DANSE | SPECTACLE

Paysage-mouvement. Du geste à l’empreinte : l’acte créateur

26 Nov - 26 Nov 2017

Avec Paysage-mouvement, trois artistes conjuguent leurs arts et expériences pour créer une performance-sculpture-danse-musique. Caroline Chopin, Sarah Nouveau et Samuel Allain livrent ici une pièce explorant, en acte, les processus créatifs à plusieurs. De l’énergie à l'empreinte, de l'intention à la créature, la force du collectif imprime sa marque, pour un moment unique et fécond.
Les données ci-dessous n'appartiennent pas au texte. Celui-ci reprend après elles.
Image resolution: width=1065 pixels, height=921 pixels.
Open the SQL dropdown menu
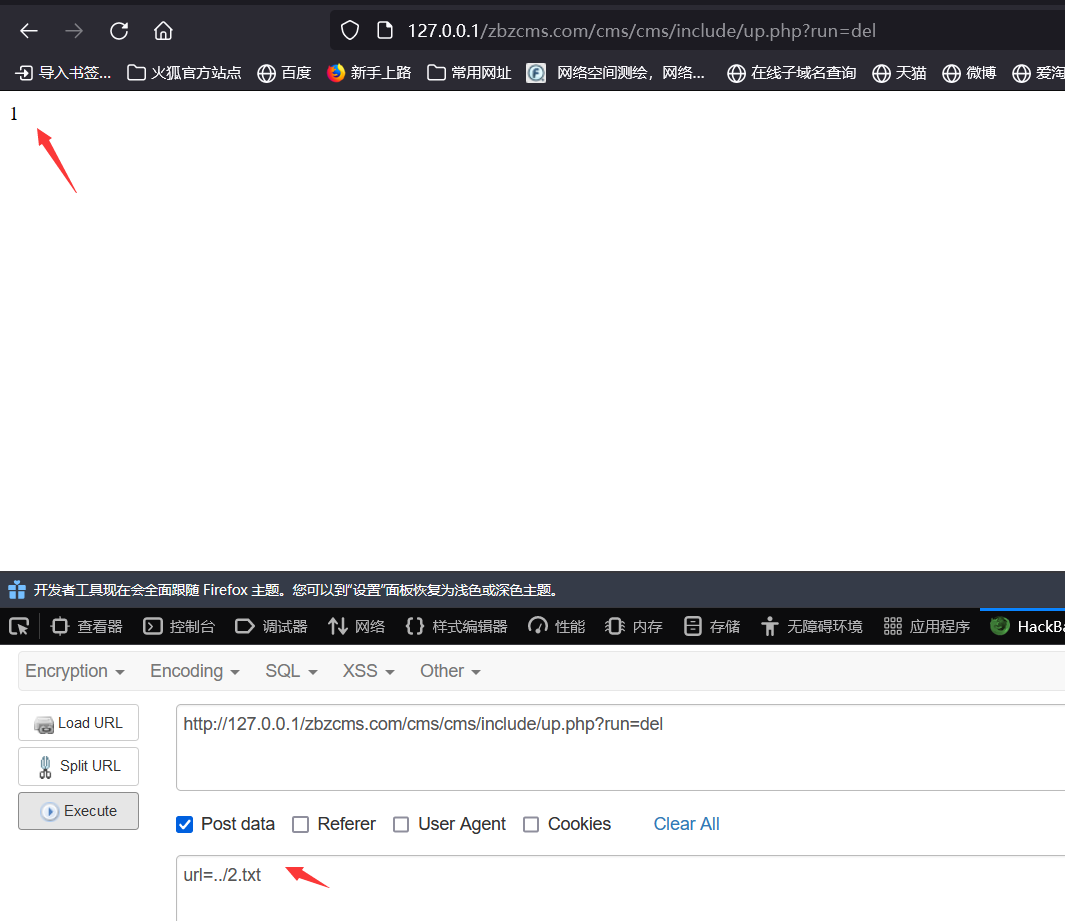coord(291,671)
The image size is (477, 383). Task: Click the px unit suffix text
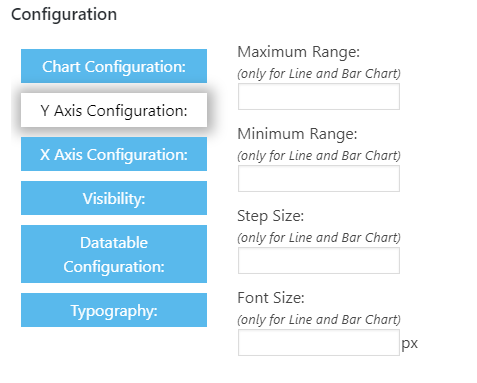coord(409,343)
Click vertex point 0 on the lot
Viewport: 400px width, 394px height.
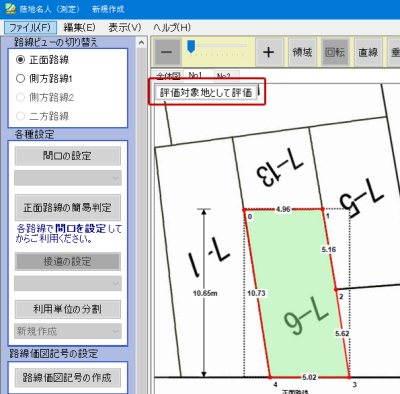244,210
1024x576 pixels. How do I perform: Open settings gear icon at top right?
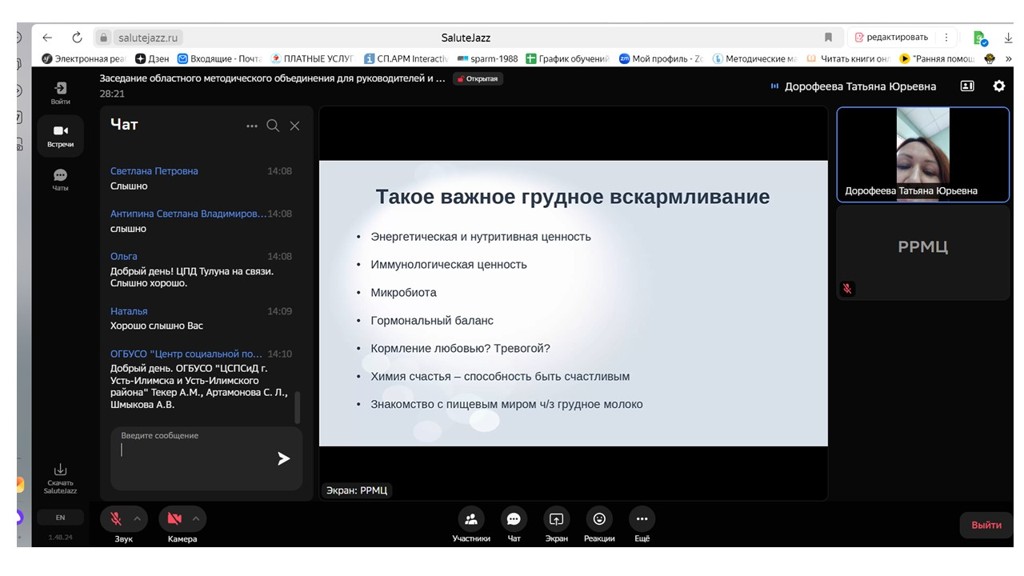998,86
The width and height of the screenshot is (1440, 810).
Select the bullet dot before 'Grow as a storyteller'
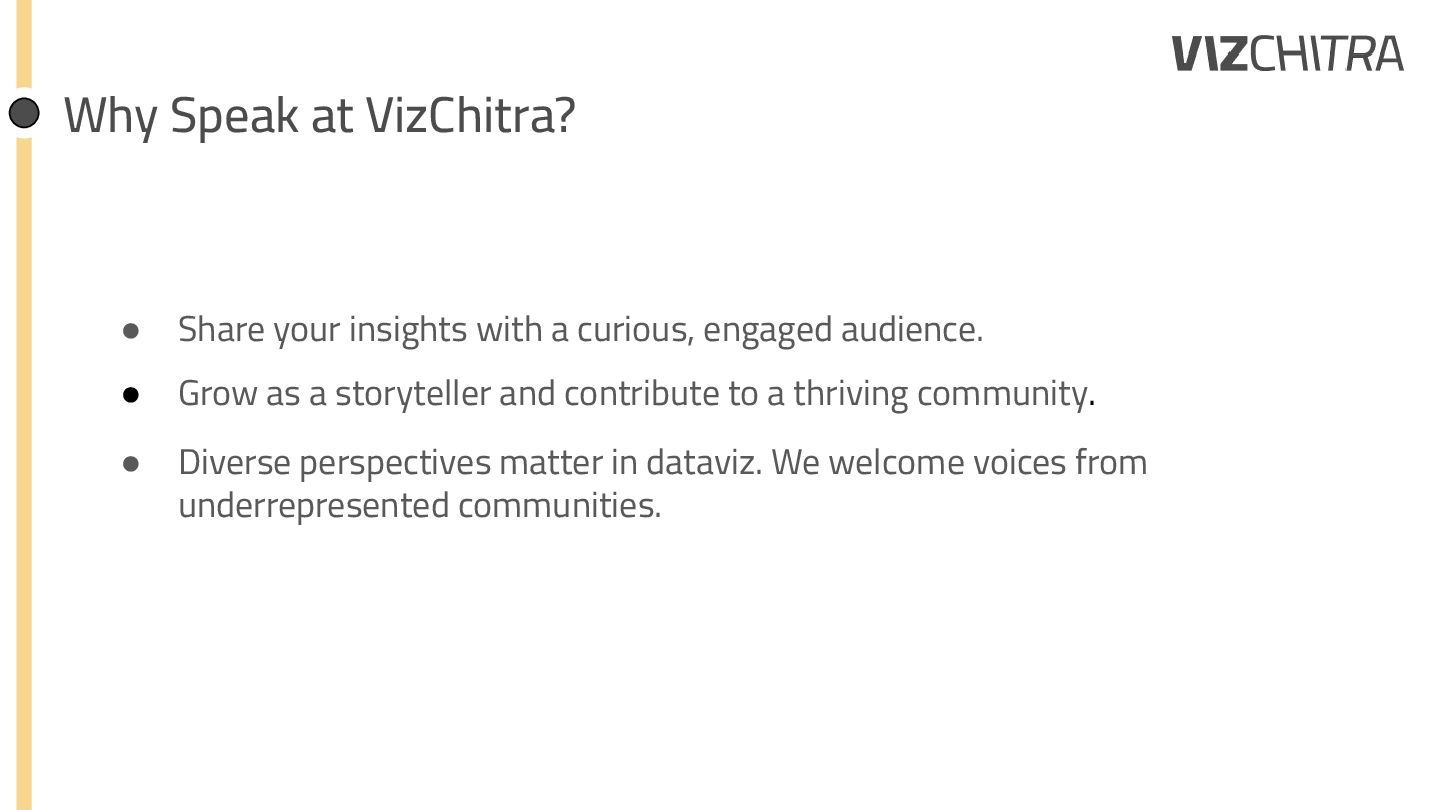pyautogui.click(x=130, y=395)
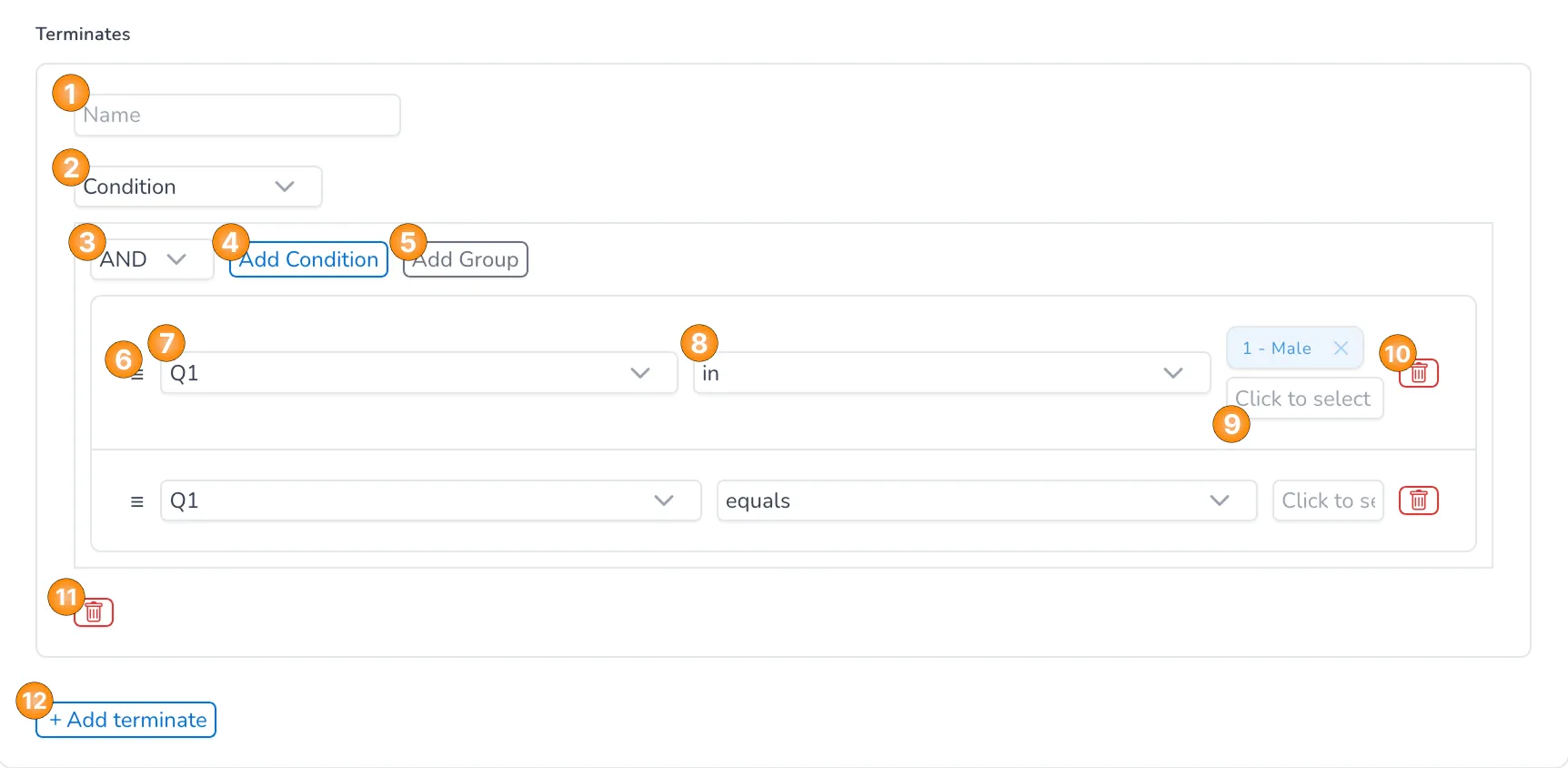Click the trash icon to delete the terminate

coord(94,612)
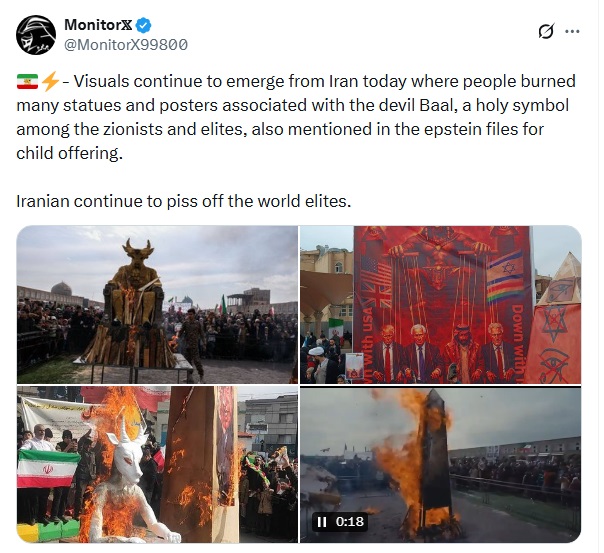Click the Iranian flag in bottom-left photo
Screen dimensions: 604x553
(x=47, y=469)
Quel meilleur endroit que le musée du LAAC de Dunkerque pour la performance Paysage-mouvement. Du geste à l’empreinte : l’acte créateur ? Avec sa singularité et son parc de sculptures, le LAAC offre un cadre idéal pour une création sculpturale dansée, explorant les passerelles entre mouvement et empreinte. Au menu : la translation entre le geste et la matière, la mise à nu du processus créatif qui informe et forme. Interdisciplinaire et collective, Paysage-mouvement offre ainsi une performance-sculpture-danse-musique. La sculptrice Caroline Chopin, la chorégraphe et danseuse Sarah Nouveau et le musicien Samuel Allain conjuguent leurs talents pour creuser ensemble le commun de leurs arts. À savoir les passages entre énergie et matière, les modalités de transformation et conservation des énergies créatrices, en créatures et formes.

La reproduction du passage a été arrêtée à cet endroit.